Inloggen
voeg je verhaal toe

Verhalen

Sneeuwnacht

De oude man zat voor het raam, zoals hij altijd deed. Dag in, dag uit zat hij daar te staren naar voorbijgangers, of naar niets. De man zat daar maar oud te worden. Zijn familie had hem al lang verlaten, of was al dood. Vrouw, kind en hond waren dood of vertrokken naar de grote stad. Voor de dorpelingen was hij onmisbaar, al hoewel ze nooit bij hem langs gingen. Maar wie had ook zo'n gruwelijk ongeluk kunnen voorstellen? Hij was als een rots, een grote kei die al eeuwen op dezelfde plek lag. Dat de man op een dag verdwenen was, kwam dan ook als een grote schok. Er was geen lijk gevonden, alleen zwart bloed. Het zwarte bloed zat overal op, zodat het hele huis van binnen zwart was. De priester had het nog gezegend, en geprobeerd de duivel in het huis te verjagen maar het bloed bleef er zitten. Zo werd het gammele huisje gesloopt.

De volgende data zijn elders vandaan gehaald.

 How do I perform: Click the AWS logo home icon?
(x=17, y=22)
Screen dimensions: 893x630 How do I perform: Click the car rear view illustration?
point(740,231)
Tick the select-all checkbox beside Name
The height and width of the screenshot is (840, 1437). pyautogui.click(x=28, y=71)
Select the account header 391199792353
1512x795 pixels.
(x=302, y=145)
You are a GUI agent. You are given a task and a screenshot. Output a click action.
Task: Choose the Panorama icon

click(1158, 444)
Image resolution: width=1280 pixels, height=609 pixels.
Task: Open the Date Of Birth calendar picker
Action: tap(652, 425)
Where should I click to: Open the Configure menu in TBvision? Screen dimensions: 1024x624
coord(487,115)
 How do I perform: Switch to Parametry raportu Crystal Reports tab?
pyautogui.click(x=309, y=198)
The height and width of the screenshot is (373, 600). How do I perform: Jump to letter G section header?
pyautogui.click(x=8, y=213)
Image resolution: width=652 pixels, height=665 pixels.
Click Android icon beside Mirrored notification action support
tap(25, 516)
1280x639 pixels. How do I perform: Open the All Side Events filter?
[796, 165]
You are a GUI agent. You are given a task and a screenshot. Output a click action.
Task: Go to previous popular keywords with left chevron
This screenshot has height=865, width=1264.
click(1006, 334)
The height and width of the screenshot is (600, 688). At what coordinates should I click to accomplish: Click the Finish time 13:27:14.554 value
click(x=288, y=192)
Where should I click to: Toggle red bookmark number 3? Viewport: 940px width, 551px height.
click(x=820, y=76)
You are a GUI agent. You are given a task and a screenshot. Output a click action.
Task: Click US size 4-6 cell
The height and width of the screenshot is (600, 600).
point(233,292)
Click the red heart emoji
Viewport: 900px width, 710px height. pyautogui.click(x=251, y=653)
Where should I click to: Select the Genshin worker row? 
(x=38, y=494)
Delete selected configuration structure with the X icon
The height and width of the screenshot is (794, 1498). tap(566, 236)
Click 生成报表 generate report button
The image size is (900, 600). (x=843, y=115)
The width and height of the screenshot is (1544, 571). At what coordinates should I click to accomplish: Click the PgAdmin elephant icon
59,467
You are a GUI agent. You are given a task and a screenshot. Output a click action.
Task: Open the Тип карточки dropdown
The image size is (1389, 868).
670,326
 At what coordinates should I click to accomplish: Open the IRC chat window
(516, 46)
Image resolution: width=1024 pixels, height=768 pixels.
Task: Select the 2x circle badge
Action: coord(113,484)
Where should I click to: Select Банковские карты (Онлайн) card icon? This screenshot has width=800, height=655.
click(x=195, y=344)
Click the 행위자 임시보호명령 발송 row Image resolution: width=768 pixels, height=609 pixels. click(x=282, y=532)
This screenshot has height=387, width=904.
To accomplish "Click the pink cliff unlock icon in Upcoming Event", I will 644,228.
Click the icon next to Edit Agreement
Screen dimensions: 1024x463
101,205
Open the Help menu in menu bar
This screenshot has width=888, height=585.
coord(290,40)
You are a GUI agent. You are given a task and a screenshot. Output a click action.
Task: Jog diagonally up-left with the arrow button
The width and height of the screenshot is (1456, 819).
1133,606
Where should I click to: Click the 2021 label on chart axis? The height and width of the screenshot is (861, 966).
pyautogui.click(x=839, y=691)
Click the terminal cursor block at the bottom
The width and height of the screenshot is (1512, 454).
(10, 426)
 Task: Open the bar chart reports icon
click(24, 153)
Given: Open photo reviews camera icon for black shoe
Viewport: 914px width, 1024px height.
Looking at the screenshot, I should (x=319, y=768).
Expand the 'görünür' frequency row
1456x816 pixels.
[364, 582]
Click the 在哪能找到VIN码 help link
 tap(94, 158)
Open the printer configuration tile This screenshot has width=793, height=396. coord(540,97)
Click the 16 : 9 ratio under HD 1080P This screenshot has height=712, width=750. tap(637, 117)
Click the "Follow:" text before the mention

De man zat voor het raam. Het verdriet dat hij al zolang voelde was deze avond sterker. Hij schuifelde wat om een fijne houding te vinden en bleef zo zitten. Buiten sneeuwde het, de kinderen waren die dag bezig geweest met een sneeuwpop te bouwen en een sneeuwballen gevecht te houden. Het deed de oude man niets meer. Vroeger vond hij het altijd zo leuk als de kinderen bezig waren, maar nu was hij te oud en vond hij het slechts hinderlijk. Die avond sneeuwde het zo erg dat hij buiten niets kon onderscheiden dan wit. De kou werd langzaam aan ergerlijk en de man besloot om de kachel nog wat op te stoken. Toen hij weer ging zitten zag hij zelfs geen vlokken meer vallen alleen wit. De man werd zich bewust van een zacht gerinkel. Vast een dorpeling die een kerstbel liet ringen. De oude man trok zich er niets van aan en ging zitten. Het gerinkel kwam terug, dit maal harder. De bel klonk akelig, en de man besefte dat dit niet zomaar een bel was. Het gerinkel vormde een ritme en er kwam gezang bij. Niet van een monnik of van een priester maar een eerder een hard rochelend geluid. Langzaam verscheen er een contuur van een lopende man tussen al het wit door. De oude man kon zijn gezicht niet zien omdat er allemaal lange natte, vieze haren voor hingen. Langzaam naderde het wezen. Vlak bij het raam keek hij op. De man schrok toen hij zag hoe het wezen eruit zag. Het gezicht was ooit menselijk geweest, maar was nu half verrot. Hier en daar waren de botten te zien, en er kroop een made uit zijn oogkas, waar ooit een oog gezeten heeft. Langzaam hief het dode creatuur zijn arm op. Toen lachte hij zijn verrote tanden bloot. Zijn lippen bewogen, maar de man verstond niet wat hij zei. Het bel gerinkel klonk er doorheen. De angst gierde door de oude man zijn ledematen. "Wat wil je? Wat wil je!", riep hij huilend. Opeens begon het licht te haperen, en viel uit.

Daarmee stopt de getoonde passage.